Your objective: Please copy every record exactly as it is written.

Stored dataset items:
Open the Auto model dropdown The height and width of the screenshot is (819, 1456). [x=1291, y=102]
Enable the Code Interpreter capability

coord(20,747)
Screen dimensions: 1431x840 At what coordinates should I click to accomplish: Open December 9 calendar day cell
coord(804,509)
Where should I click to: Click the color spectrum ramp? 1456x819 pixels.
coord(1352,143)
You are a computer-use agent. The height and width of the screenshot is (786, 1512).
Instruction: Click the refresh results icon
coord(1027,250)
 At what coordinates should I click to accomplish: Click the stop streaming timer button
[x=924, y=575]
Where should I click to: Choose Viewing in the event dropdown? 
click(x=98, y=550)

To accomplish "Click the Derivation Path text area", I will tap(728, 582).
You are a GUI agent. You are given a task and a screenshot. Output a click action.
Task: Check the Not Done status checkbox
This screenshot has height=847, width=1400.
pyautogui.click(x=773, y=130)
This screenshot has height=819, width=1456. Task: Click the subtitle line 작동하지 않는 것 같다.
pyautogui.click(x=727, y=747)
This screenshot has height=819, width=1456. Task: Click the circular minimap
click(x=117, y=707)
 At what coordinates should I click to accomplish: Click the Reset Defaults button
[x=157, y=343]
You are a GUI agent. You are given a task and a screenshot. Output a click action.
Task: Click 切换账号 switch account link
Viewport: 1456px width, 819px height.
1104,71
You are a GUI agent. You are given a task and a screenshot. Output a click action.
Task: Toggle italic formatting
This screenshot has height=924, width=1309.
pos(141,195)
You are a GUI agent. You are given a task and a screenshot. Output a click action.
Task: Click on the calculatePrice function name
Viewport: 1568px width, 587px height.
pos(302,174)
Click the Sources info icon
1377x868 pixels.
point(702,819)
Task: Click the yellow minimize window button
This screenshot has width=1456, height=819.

Exercise answer:
Open the Auto model dropdown The height and width of the screenshot is (819, 1456). [x=1291, y=102]
Enable the Code Interpreter capability

coord(20,747)
Screen dimensions: 1431x840 At what coordinates should I click to accomplish: Open December 9 calendar day cell
coord(804,509)
Where should I click to: Click the color spectrum ramp? 1456x819 pixels.
coord(1352,143)
You are a computer-use agent. The height and width of the screenshot is (786, 1512).
Instruction: Click the refresh results icon
coord(1027,250)
 At what coordinates should I click to accomplish: Click the stop streaming timer button
[x=924, y=575]
Where should I click to: Choose Viewing in the event dropdown? 
click(x=98, y=550)

To accomplish "Click the Derivation Path text area", I will tap(728, 582).
You are a GUI agent. You are given a task and a screenshot. Output a click action.
Task: Check the Not Done status checkbox
This screenshot has height=847, width=1400.
pyautogui.click(x=773, y=130)
This screenshot has height=819, width=1456. Task: Click the subtitle line 작동하지 않는 것 같다.
pyautogui.click(x=727, y=747)
This screenshot has height=819, width=1456. Task: Click the circular minimap
click(x=117, y=707)
 At what coordinates should I click to accomplish: Click the Reset Defaults button
[x=157, y=343]
You are a GUI agent. You are given a task and a screenshot. Output a click action.
Task: Click 切换账号 switch account link
Viewport: 1456px width, 819px height.
1104,71
You are a GUI agent. You are given a task and a screenshot. Output a click action.
Task: Toggle italic formatting
This screenshot has height=924, width=1309.
pos(141,195)
You are a GUI agent. You are given a task and a screenshot. Output a click action.
Task: Click on the calculatePrice function name
Viewport: 1568px width, 587px height.
pos(302,174)
Click the Sources info icon
1377x868 pixels.
point(702,819)
Task: Click the yellow minimize window button
This screenshot has width=1456, height=819.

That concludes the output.